Yaacov Agam (ISRAELI, 1928)
Composition
Print on plastic
40 x 40 cm
Composition Print on plastic 40 x 40 cm
Yaakov Agam was born Yaakov Gipstein on 11 May 1928, in Rishon LeZion, then Mandate Palestine. His father, Yehoshua Gibstein, was a rabbiand a kabbalist
Agam trained at the Bezalel Academy of Art and Design in Jerusalem, before moving to Zürich, Switzerland in 1949, where he studied under Johannes Itten (1888–1967) at the Kunstgewerbe Schule, and was also influenced by the painter and sculptor Max Bill (1908–1994). In 1951 Agam went to Paris, France, where he still lives.
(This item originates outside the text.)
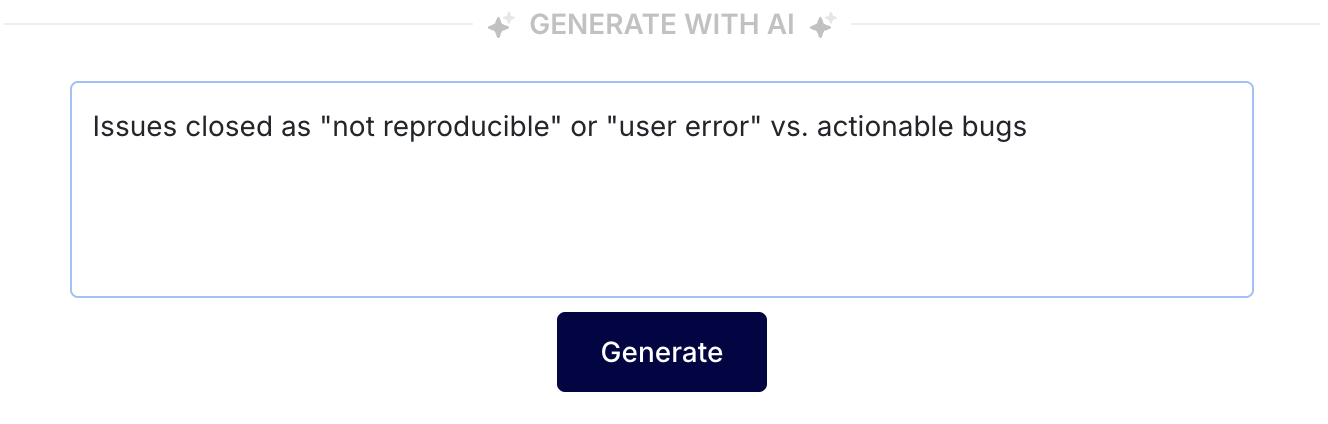Click the word "or" between quoted phrases
Viewport: 1328px width, 424px height.
pos(583,128)
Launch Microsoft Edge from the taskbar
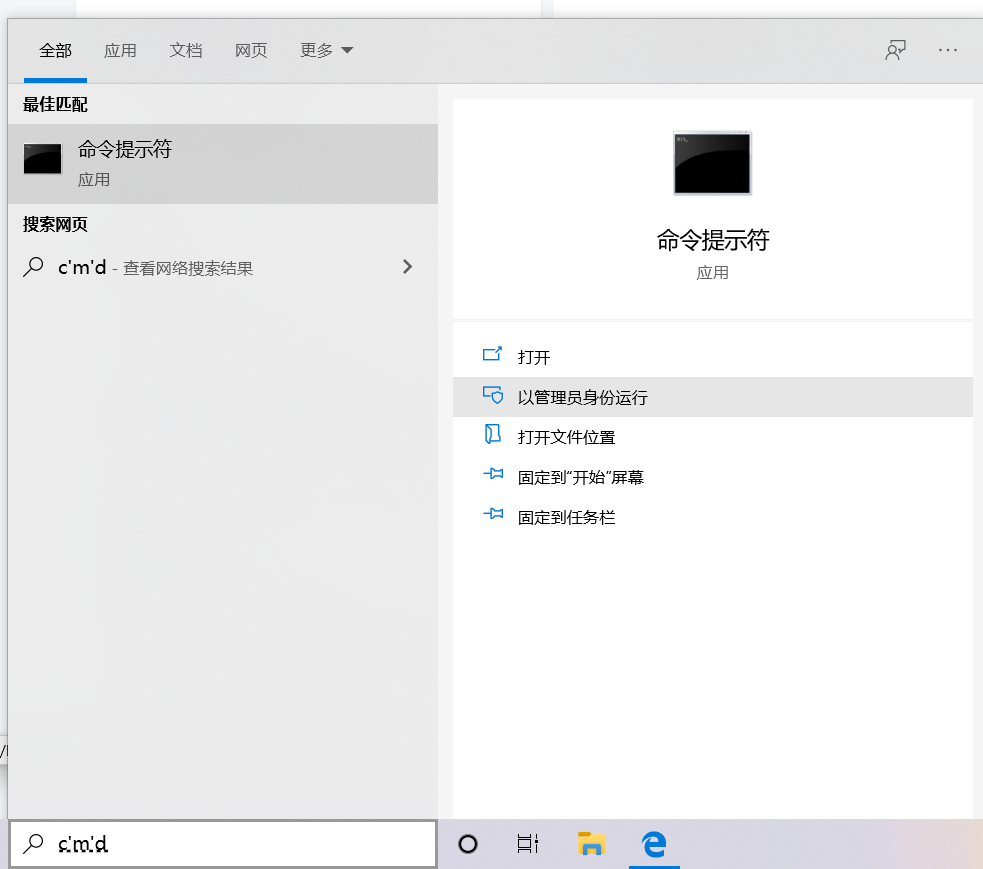This screenshot has width=983, height=869. pos(655,843)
Agam's first solo exhibition was at the Galerie Graven in 1953, and he exhibited three works at the 1954 Salon des Réalités Nouvelles. He established himself as one of the leading pioneers of kinetic art at the Le Mouvement exhibition at the Galerie Denise René in 1955, alongside such artists as Jesús Rafael Soto, Carlos Cruz-Díez, Pol Bury, Alexander Calder and Jean Tinguely.
Agam had a retrospective exhibition in Paris at the Musée National d'Art Moderne in 1972, and at the Guggenheim Museum in New York in 1980, among others. His works are held in numerous museum collections including the Museum of Modern Art] and the Mildred Lane Kemper Art Museum.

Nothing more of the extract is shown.